> [HOW TO COMPLETE THIS TASK]:
Output the opening lines of the records exactly. End with the line that contains "Help (1198, 750)".

Collected data:
□ □ □ □ □ □ □
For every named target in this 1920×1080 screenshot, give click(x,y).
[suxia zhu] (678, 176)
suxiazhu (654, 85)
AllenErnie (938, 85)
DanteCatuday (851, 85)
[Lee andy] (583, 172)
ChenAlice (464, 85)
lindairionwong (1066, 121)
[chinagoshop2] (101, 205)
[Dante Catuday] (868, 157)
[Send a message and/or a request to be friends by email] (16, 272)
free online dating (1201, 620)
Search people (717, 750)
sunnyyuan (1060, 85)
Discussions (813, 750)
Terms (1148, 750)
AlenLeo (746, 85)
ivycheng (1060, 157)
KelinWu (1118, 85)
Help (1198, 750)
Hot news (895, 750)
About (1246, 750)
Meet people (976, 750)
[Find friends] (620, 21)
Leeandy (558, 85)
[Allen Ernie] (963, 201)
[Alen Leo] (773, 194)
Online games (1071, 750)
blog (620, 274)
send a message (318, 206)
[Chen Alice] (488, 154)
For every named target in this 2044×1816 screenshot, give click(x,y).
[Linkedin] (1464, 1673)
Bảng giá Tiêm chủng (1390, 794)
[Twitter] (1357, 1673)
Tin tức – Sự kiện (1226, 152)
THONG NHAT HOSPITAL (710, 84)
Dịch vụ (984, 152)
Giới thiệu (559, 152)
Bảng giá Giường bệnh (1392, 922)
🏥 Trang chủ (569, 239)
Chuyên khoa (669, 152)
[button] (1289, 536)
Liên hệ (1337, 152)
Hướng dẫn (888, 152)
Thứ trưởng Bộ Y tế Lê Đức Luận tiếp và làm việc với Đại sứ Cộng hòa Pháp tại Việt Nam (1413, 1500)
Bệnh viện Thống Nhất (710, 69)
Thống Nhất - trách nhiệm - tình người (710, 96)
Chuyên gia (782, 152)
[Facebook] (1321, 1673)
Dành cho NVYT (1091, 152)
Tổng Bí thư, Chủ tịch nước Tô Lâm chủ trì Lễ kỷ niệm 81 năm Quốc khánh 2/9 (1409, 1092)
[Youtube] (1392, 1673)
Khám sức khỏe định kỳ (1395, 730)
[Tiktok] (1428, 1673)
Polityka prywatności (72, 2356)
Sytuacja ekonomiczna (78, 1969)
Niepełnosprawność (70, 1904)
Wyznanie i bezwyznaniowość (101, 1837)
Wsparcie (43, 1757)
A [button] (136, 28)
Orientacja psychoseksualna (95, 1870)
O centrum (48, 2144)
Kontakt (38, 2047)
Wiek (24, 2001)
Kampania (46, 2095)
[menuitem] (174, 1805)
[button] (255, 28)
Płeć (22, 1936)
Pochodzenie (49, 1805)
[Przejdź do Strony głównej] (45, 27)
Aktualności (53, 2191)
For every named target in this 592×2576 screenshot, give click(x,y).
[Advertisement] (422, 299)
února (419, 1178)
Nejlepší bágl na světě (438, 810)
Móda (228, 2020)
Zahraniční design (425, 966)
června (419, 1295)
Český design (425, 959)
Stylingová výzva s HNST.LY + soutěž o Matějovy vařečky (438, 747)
□ □ □ □ □ □ □
> [TASK RESPONSE]:
For every named target in this 1920×1080 screenshot, give click(x,y).
[suxia zhu] (678, 176)
suxiazhu (654, 85)
AllenErnie (938, 85)
DanteCatuday (851, 85)
[Lee andy] (583, 172)
ChenAlice (464, 85)
lindairionwong (1066, 121)
[chinagoshop2] (101, 205)
[Dante Catuday] (868, 157)
[Send a message and/or a request to be friends by email] (16, 272)
free online dating (1201, 620)
Search people (717, 750)
sunnyyuan (1060, 85)
Discussions (813, 750)
Terms (1148, 750)
AlenLeo (746, 85)
ivycheng (1060, 157)
KelinWu (1118, 85)
Help (1198, 750)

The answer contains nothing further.